##### TEXT UNDER STUDY #####
Health organisation level
First, the PRIME results are based on a model of training all prescribing health workers in a facility, including medical officers (doctors), health assistants and auxiliary health workers. However, the recent treatment protocol endorsed by MoH does not include training auxiliary health workers. Except for a few auxiliary health workers, who were upgraded from other positions, PRIME data shows that auxiliary health workers were the healthcare provider for approximately 60% of all patients in primary care. Despite the benefit of the government taking on more mental health service delivery, the model designed does not match the evidence generated by PRIME. This risks leaving many people without care even in settings where the government mental health model is implemented. This has also raised questions about how to prevent the disconnect between evidence generation and policy making in future.
Second, one of the reasons reported for the high drop-out rate was availability of limited psychotropic medicines (i.e. one medicine for each disorder) in primary care and irregular supply of the medicines. Similarly, frequent transfer of trained health workers was also reported to be another important reason for drop-out. Therefore,
regular provision of minimally adequate psychotropic medicines in PHC facilities and regulation of frequent transfer of the trained health workers could help to minimise the high drop-out rate in the impact in future programmes.
##### MATERIAL PROVIDED #####
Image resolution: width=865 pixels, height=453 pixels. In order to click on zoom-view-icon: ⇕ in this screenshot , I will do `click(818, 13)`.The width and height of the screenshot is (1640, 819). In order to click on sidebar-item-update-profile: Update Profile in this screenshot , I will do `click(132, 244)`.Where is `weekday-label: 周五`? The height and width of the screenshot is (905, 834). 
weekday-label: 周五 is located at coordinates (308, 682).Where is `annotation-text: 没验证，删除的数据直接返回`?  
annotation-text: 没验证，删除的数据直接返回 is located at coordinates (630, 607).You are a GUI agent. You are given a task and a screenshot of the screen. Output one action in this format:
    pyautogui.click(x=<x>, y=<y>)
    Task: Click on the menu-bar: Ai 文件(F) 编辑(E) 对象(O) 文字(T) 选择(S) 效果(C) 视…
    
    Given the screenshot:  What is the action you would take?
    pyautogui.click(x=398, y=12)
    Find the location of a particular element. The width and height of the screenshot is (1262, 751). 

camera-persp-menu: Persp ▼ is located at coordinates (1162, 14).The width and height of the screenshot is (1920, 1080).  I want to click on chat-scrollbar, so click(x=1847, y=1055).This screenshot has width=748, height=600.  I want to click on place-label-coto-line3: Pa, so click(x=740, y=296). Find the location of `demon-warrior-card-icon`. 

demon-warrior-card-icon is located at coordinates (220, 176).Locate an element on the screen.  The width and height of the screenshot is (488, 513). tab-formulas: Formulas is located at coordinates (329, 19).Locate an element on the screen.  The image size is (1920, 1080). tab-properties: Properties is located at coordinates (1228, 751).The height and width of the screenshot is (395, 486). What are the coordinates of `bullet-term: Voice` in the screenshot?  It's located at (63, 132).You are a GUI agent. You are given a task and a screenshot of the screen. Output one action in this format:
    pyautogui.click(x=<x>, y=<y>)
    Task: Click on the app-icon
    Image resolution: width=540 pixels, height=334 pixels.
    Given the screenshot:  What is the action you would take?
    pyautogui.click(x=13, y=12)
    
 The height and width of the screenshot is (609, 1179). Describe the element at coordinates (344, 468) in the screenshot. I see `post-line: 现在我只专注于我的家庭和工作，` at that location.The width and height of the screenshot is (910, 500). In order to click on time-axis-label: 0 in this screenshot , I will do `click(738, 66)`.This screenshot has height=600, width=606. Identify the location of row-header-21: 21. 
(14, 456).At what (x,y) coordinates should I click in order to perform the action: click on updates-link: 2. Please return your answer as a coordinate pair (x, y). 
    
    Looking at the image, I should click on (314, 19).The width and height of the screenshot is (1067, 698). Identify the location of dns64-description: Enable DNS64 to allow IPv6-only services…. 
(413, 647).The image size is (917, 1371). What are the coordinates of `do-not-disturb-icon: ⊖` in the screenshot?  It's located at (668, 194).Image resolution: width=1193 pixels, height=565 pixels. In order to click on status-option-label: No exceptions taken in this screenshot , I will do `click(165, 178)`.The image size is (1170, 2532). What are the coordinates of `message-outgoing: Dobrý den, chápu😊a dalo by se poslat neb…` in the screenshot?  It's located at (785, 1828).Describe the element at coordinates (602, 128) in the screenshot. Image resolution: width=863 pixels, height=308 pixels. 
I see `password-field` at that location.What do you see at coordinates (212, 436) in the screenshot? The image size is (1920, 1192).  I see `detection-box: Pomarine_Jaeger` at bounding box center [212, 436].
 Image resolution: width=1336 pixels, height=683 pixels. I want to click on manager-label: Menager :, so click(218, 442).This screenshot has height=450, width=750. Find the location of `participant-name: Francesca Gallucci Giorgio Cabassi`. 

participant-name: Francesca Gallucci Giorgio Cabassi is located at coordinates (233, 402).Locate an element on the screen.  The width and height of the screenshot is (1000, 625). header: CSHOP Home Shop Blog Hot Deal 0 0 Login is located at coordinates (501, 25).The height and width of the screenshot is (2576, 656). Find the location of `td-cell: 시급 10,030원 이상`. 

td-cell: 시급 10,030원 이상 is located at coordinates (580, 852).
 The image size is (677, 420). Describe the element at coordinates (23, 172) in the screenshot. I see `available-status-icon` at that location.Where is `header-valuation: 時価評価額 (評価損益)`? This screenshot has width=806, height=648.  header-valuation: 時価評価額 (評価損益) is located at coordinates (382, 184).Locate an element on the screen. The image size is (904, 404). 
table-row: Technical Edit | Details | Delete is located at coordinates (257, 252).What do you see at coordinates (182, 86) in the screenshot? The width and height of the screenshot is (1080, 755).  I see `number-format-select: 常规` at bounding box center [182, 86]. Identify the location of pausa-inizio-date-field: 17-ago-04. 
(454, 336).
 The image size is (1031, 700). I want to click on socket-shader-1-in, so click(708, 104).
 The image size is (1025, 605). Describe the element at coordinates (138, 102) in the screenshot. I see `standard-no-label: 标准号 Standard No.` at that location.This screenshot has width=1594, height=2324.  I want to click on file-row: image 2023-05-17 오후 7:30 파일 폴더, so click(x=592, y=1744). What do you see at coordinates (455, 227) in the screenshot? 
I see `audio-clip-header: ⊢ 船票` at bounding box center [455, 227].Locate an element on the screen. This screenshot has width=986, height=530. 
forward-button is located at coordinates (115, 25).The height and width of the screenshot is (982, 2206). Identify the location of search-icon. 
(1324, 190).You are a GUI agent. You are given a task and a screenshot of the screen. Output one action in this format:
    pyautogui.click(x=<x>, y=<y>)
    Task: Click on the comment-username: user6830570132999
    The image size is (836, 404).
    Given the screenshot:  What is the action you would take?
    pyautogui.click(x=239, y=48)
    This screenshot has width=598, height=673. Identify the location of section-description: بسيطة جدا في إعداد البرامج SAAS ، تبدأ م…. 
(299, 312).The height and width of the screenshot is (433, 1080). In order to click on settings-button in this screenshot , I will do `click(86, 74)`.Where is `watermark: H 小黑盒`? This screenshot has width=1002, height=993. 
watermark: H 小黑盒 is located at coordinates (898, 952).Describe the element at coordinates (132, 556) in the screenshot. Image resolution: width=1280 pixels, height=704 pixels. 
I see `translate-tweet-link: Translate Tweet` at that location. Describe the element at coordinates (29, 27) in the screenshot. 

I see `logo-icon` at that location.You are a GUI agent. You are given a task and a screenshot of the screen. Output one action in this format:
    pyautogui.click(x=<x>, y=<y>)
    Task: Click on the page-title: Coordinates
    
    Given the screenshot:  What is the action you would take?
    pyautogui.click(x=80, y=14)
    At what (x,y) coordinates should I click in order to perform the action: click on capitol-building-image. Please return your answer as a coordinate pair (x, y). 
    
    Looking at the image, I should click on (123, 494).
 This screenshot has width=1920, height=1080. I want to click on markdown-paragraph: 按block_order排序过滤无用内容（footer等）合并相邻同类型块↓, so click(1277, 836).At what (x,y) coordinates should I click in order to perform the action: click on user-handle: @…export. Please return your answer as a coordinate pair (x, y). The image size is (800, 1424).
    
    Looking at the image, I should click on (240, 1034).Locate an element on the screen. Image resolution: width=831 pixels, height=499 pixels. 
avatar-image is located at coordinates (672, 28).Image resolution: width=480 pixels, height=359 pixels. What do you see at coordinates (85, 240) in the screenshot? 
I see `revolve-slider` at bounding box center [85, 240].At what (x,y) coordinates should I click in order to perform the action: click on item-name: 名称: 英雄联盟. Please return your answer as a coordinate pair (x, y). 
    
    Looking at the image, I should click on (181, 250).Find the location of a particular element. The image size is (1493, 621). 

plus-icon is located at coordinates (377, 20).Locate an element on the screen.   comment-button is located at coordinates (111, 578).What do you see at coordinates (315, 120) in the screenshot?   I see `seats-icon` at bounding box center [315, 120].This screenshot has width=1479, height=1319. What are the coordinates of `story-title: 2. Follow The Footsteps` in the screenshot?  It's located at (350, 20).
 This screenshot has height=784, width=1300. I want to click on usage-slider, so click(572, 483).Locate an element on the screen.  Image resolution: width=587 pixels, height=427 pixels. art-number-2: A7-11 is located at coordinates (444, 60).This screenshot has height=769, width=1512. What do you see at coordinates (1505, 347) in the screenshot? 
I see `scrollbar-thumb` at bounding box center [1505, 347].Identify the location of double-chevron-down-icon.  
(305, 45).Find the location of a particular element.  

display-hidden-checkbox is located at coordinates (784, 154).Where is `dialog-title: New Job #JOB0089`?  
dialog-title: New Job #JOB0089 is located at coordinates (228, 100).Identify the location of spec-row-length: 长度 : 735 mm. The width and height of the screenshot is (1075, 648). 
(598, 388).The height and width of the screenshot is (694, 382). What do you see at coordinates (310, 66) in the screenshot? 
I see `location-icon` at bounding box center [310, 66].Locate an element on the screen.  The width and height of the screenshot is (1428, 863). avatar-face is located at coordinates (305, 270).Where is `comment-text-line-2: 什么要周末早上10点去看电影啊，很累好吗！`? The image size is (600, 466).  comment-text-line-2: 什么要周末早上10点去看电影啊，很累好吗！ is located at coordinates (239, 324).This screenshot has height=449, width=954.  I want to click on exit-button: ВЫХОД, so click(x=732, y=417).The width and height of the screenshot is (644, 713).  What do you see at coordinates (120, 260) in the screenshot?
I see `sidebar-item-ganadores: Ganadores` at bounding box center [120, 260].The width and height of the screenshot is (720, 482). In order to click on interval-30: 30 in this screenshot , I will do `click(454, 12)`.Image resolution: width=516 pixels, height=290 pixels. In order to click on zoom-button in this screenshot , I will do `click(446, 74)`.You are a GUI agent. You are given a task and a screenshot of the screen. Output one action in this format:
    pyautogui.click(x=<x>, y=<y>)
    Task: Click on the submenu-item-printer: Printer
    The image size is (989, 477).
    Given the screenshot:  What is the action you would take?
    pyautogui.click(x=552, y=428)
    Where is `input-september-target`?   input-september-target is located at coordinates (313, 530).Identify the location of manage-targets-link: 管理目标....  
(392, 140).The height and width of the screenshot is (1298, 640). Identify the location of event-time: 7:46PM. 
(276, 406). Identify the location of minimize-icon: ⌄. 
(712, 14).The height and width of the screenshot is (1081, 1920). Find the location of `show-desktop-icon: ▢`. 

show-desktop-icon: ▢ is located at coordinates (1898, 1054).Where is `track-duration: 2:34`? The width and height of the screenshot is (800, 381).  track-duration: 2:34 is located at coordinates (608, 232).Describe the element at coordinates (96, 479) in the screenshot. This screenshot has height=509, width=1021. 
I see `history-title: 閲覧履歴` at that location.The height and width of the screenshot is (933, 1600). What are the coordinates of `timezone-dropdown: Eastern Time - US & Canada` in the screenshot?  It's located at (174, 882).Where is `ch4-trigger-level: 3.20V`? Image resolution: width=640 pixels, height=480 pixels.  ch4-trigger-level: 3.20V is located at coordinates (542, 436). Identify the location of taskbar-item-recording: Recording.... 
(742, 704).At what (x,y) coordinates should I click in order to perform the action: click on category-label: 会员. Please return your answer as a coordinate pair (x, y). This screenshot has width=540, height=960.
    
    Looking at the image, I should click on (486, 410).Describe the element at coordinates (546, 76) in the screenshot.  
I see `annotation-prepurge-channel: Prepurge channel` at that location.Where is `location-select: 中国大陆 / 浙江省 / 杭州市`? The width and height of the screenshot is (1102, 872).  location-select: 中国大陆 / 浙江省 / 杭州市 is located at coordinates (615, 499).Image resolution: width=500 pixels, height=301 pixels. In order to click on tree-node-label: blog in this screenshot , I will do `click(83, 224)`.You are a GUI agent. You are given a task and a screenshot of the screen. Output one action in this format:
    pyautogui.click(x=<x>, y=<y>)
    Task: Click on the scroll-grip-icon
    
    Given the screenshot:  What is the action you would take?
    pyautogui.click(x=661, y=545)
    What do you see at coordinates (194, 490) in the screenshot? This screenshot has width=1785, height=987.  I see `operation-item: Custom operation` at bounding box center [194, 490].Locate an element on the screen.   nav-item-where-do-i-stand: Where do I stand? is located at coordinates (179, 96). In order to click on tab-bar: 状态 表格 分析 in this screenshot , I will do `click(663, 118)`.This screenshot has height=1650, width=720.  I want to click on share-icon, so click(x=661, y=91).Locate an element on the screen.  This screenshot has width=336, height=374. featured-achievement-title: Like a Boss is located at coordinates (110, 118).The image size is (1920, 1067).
#####
## EXERCISE INSTRUCTIONS
A. In the text on PRIME findings at the health organisation level, for roughly what share of all primary care patients were auxiliary health workers the healthcare provider?
B. Carry the text on PRIME findings at the health organisation level forward from its last sentence.
The lines have no connection to the text.

## RESULTS FOR THE EXERCISE
A. Approximately 60% of all patients in primary care.

B.
Finally, the psychiatrists’ case conference, which was initiated by PRIME for supervision of trained health workers, was found to be effective in building the clinical capacity of the trained healthcare workers and providing specialists care for patients with severe mental health problems. Currently there is no mental health supervision structure for PHC workers in the existing healthcare system; therefore, the ‘psychiatrists’ case conference’ could be an appropriate strategy to fill the current gap in mental health supervision for trained PHC workers.
In conclusion, despite the various contextual challenges, the MHCP resulted in achievement of most of the outcome indicators. The key lessons learned from this study for future integration of mental health services within primary care include the provision of targeted interventions to increase demand for services, and to ensure clinical supervision for health workers, private space for consultations, a separate cadre of psychosocial workers and a regular supply of psychotropic medicines.